[What the task asks] Copy each line of the listing that includes "arrow".
[Start of section]
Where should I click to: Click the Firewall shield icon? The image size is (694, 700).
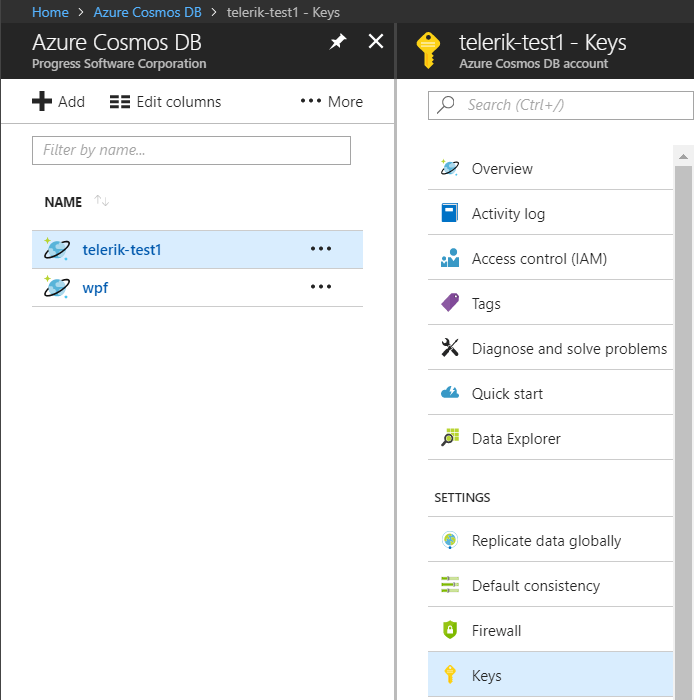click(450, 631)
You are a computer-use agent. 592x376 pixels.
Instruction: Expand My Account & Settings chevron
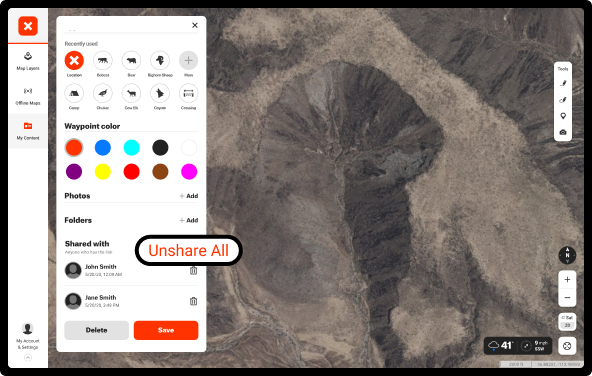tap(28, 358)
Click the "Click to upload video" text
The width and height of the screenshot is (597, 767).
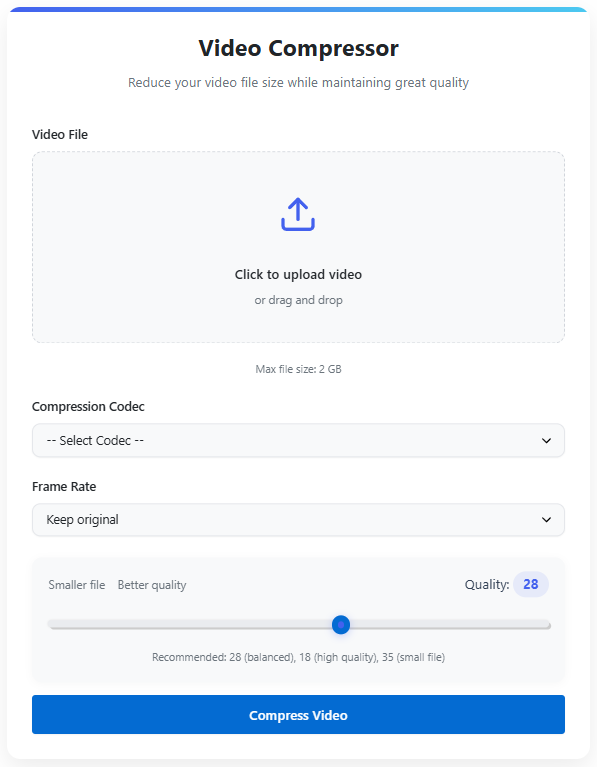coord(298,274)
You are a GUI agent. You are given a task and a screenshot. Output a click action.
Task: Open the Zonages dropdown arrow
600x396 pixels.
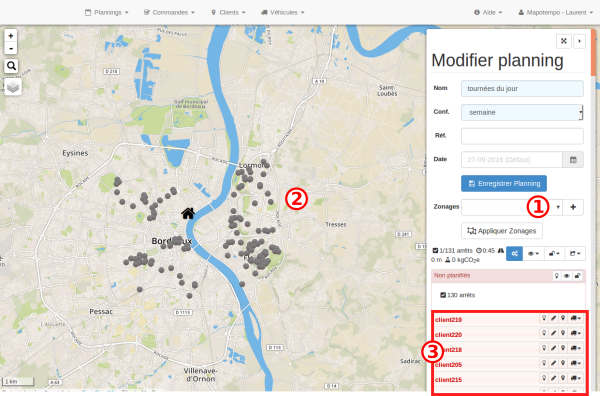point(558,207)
[End of section]
[Start of section]
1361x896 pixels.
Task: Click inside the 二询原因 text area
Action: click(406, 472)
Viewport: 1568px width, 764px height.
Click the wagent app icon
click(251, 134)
[End of section]
[Start of section]
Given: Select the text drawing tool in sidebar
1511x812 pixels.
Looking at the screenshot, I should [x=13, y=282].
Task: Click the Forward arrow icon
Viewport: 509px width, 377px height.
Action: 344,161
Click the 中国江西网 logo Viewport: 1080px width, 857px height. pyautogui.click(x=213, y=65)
[End of section]
[Output for this task]
Task: Open the Zonages dropdown arrow
Task: Click the Forward arrow icon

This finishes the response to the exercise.